Kynurenic acid (KYNA or KYN) is a product of the normal metabolism of amino acid L-tryptophan. It has been shown that kynurenic acid possesses neuroactive activity. It acts as an antiexcitotoxic and anticonvulsant, most likely through acting as an antagonist at excitatory amino acid receptors. Because of this activity, it may influence important neurophysiological and neuropathological processes. As a result, kynurenic acid has been considered for use in therapy in certain neurobiological disorders. Conversely, increased levels of kynurenic acid have also been linked to certain pathological conditions.

Kynurenic acid was discovered in 1853 by the German chemist Justus von Liebig in dog urine, which it was apparently named after.

==Biosynthesis==
Kynurenic acid is formed from kynurenine by transamination with α-ketoglutaric acid in a reaction catalyzed by the enzyme kynurenine—oxoglutarate transaminase.
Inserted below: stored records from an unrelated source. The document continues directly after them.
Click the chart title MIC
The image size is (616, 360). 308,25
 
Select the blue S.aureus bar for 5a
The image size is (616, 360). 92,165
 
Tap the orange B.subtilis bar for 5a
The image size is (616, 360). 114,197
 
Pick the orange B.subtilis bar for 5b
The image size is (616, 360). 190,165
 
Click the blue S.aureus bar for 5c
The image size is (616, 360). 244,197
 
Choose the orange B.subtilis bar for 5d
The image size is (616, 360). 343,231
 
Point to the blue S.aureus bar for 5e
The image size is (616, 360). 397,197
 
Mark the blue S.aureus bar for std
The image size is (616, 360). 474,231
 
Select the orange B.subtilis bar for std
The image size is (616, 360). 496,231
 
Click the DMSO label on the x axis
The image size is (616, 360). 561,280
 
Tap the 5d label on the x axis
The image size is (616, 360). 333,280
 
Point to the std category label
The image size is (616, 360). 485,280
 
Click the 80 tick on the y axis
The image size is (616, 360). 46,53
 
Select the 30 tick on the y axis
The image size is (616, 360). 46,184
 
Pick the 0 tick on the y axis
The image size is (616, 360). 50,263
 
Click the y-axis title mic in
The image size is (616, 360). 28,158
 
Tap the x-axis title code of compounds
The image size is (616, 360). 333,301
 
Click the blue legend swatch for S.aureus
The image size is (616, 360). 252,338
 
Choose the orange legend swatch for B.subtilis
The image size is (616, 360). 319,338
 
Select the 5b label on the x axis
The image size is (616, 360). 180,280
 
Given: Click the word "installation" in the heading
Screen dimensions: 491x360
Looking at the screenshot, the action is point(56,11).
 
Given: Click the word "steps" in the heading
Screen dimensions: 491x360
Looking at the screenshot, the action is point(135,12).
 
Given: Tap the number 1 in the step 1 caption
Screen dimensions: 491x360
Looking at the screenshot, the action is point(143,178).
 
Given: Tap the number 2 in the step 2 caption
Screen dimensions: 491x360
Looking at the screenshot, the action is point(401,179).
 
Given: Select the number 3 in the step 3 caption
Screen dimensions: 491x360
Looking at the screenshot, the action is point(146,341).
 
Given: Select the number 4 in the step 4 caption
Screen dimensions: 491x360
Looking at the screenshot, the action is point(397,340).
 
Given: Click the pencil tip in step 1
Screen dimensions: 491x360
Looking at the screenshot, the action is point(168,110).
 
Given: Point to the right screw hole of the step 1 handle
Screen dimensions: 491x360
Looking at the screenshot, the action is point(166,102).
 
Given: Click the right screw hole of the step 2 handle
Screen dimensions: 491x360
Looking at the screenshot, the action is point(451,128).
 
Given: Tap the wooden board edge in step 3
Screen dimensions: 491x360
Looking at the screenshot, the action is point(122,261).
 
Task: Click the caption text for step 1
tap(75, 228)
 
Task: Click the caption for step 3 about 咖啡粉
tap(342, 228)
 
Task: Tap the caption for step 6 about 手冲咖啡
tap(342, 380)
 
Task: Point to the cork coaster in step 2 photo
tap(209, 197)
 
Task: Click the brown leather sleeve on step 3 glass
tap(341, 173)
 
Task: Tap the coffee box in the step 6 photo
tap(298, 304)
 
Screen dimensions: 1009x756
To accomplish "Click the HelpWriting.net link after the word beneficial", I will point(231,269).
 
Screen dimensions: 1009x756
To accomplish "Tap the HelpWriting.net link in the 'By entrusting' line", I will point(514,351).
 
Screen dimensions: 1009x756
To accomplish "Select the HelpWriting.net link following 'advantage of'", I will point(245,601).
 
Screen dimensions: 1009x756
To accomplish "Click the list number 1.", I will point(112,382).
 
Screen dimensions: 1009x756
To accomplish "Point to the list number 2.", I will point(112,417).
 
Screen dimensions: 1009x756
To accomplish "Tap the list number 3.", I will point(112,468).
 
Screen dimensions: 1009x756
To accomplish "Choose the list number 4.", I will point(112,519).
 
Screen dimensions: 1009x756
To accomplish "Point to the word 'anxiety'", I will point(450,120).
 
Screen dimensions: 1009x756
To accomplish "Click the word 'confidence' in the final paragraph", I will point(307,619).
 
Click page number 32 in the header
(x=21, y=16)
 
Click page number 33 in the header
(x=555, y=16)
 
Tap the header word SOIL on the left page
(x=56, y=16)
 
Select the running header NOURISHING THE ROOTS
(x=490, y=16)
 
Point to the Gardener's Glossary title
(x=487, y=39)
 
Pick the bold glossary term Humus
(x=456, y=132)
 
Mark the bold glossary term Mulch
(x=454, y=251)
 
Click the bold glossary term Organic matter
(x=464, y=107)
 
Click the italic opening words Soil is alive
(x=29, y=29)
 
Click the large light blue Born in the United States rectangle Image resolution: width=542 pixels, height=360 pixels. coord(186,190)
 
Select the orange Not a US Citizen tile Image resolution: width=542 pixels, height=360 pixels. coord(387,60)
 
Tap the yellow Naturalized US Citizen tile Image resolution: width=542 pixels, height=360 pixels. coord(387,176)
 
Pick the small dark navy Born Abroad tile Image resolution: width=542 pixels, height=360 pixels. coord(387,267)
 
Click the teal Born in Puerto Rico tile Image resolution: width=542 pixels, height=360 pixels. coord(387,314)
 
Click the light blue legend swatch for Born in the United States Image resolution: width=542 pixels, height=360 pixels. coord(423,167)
The precursor, kynurenine, is produced from the amino acid tryptophan in a sequence of reactions that form the kynurenine pathway.

== Mechanism of action ==
KYNA has been proposed to act on five targets:
- As an antagonist at ionotropic AMPA, NMDA and Kainate glutamate receptors in the concentration range of 0.1-2.5 mM.
- As a noncompetitive antagonist at the glycine site of the NMDA receptor.
- As an antagonist of the α7 nicotinic acetylcholine receptor. However, recently (2011) direct recording of α7 nicotinic acetylcholine receptor currents in adult (noncultured) hippocampal interneurons by the Cooper laboratory validated a 2009 study that failed to find any blocking effect of kynurenic acid across a wide range of concentrations, thus suggesting that in noncultured, intact preparations from adult animals there is no effect of kynurenic acid on α7 nicotinic acetylcholine receptor currents.
- As a ligand for the orphan G protein-coupled receptor GPR35.
- As an agonist for the G protein-coupled receptor HCAR3.

==Role in disease==
High levels of kynurenic acid have been identified in patients with tick-borne encephalitis, schizophrenia and HIV-related illnesses. In all these situations, increased levels were associated with confusion and psychotic symptoms. Kynurenic acid acts in the brain as a glycine-site NMDAr antagonist, key in glutamatergic neurotransmission system, which is thought to be involved in the pathophysiology and pathogenesis of schizophrenia.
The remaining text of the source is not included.